▶ WHAT THE TASK REQUIRES: State how many lines of the data below hold the string "plus", giving nothing but the number.

START DATA PROVIDED

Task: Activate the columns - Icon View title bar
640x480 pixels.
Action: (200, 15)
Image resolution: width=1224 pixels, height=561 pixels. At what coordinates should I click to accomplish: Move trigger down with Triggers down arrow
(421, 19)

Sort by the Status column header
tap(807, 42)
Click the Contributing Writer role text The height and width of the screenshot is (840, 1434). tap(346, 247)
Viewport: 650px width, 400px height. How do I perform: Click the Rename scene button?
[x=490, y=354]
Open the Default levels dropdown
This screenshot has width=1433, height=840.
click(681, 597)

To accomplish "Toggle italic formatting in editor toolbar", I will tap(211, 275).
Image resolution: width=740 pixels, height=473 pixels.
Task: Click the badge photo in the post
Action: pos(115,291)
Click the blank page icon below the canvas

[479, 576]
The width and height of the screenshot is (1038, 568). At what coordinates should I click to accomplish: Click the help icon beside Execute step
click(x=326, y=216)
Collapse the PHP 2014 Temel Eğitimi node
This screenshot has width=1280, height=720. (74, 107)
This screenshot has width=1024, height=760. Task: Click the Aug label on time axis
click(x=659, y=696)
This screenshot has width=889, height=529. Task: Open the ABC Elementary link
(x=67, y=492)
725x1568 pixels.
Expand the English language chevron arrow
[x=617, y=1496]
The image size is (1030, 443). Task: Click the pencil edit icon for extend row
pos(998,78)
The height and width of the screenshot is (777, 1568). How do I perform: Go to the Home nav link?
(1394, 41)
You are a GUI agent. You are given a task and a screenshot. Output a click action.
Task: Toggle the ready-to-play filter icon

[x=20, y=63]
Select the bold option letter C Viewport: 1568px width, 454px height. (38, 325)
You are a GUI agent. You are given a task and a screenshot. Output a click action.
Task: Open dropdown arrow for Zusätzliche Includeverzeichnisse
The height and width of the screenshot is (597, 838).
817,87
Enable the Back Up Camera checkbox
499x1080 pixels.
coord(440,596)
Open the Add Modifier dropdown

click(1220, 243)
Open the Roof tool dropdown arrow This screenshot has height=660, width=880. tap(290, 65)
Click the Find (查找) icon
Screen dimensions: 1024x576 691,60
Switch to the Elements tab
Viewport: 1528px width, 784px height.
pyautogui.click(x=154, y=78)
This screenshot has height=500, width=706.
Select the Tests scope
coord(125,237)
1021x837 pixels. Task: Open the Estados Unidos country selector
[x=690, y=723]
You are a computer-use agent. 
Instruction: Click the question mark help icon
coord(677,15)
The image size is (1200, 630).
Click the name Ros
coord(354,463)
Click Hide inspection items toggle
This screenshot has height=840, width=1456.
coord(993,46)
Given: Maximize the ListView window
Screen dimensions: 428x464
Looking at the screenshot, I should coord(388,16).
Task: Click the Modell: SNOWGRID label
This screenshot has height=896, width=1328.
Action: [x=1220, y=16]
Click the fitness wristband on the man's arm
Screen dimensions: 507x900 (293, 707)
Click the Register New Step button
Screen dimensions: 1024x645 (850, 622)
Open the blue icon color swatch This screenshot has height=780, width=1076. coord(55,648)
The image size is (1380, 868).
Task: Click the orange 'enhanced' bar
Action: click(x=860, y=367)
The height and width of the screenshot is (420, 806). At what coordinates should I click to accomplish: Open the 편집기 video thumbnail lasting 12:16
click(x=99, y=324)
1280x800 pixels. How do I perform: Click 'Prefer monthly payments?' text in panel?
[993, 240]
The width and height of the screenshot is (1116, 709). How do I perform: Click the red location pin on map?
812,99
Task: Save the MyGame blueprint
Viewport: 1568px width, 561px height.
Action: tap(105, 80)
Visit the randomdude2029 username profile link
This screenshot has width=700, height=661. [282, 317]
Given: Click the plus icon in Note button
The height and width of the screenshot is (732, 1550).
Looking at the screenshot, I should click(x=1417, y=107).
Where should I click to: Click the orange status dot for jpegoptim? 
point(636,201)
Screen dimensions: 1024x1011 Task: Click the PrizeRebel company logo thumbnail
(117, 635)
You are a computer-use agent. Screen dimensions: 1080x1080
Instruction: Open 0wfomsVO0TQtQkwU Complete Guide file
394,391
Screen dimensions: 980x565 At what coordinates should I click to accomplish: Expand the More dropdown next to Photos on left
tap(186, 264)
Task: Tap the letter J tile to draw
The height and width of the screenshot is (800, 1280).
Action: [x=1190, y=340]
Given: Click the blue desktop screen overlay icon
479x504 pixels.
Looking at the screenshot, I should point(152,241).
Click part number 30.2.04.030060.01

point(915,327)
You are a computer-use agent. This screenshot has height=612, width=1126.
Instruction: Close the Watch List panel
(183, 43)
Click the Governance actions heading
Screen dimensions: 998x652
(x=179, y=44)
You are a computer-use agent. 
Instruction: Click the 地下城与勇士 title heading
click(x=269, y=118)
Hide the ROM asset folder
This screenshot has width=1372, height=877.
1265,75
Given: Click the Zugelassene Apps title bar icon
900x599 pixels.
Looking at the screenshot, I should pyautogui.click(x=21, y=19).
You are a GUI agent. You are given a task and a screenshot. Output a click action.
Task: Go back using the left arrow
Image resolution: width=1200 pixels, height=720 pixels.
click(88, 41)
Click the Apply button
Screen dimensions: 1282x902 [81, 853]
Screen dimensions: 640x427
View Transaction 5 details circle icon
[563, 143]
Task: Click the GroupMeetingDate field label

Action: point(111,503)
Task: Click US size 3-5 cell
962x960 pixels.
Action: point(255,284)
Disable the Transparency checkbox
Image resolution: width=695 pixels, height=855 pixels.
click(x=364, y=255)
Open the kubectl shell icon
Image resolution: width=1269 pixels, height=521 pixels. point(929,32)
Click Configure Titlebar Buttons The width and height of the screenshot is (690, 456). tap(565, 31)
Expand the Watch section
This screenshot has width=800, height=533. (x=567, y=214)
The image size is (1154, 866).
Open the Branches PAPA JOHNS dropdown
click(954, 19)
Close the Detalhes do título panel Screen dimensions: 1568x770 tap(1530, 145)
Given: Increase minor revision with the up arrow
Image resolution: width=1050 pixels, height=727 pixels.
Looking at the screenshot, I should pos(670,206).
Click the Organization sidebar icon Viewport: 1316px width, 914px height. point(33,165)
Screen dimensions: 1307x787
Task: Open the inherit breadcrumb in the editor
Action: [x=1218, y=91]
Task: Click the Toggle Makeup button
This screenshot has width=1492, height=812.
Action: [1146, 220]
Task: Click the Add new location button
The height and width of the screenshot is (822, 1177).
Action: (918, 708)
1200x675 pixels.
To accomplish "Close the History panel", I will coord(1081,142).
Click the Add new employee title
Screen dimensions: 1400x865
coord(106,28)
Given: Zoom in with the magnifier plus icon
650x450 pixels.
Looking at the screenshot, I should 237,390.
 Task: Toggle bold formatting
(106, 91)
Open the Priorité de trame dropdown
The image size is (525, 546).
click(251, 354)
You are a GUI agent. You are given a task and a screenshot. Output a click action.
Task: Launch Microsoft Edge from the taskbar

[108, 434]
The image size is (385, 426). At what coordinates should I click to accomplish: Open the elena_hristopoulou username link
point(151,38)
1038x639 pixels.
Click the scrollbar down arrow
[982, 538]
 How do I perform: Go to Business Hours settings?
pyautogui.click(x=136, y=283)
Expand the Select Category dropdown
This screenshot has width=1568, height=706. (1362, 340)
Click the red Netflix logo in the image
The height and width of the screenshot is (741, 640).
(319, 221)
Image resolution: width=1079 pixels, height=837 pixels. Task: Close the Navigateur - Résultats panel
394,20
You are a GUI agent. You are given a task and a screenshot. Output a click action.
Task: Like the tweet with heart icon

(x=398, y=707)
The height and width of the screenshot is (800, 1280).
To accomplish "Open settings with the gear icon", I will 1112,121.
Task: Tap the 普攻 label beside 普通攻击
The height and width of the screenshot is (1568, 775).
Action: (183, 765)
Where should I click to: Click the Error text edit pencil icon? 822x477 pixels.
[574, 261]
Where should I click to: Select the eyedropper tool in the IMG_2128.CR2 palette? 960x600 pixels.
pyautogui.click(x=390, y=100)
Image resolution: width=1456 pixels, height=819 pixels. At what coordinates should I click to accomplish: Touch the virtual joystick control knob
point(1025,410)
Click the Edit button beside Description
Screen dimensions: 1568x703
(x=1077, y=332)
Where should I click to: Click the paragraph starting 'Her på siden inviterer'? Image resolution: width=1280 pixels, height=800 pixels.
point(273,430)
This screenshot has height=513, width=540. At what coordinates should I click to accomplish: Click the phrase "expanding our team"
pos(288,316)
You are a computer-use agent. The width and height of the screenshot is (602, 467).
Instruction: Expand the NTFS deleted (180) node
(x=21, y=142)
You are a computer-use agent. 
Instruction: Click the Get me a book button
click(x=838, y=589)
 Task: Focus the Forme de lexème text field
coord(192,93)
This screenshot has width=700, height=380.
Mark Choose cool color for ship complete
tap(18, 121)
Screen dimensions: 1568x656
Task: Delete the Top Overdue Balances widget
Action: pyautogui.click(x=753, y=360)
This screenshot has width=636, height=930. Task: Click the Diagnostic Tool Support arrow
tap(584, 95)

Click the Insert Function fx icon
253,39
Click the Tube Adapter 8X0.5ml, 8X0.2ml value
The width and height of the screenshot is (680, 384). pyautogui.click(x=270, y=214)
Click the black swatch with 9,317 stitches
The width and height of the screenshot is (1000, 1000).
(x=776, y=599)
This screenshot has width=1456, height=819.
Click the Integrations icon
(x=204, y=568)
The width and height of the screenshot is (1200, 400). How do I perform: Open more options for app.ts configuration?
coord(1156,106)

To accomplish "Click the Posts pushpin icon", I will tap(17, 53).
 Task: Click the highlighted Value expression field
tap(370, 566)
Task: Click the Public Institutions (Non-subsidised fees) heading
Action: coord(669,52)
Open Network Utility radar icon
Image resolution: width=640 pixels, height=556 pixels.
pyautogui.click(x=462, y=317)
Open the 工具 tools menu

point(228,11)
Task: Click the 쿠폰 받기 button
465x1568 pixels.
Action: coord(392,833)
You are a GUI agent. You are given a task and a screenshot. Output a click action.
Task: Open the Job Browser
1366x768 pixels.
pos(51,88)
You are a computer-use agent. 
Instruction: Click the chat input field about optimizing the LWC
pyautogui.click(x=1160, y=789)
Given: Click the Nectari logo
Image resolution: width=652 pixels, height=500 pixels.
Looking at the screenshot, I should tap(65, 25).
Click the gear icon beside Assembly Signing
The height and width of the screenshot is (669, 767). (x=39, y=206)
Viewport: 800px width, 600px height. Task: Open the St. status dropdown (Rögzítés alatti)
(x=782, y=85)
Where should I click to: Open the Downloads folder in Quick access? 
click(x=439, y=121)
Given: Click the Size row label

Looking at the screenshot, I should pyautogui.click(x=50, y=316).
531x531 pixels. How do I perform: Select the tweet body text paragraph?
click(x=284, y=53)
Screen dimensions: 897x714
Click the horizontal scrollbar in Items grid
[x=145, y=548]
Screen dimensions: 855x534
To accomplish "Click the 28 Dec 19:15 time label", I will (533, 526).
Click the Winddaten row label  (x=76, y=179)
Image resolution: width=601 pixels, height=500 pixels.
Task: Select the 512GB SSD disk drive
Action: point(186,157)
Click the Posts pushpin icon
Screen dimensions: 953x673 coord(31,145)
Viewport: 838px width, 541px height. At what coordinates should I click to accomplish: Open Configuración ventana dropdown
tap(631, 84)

END DATA PROVIDED

▶ ANSWER TO THIS PROBLEM: 2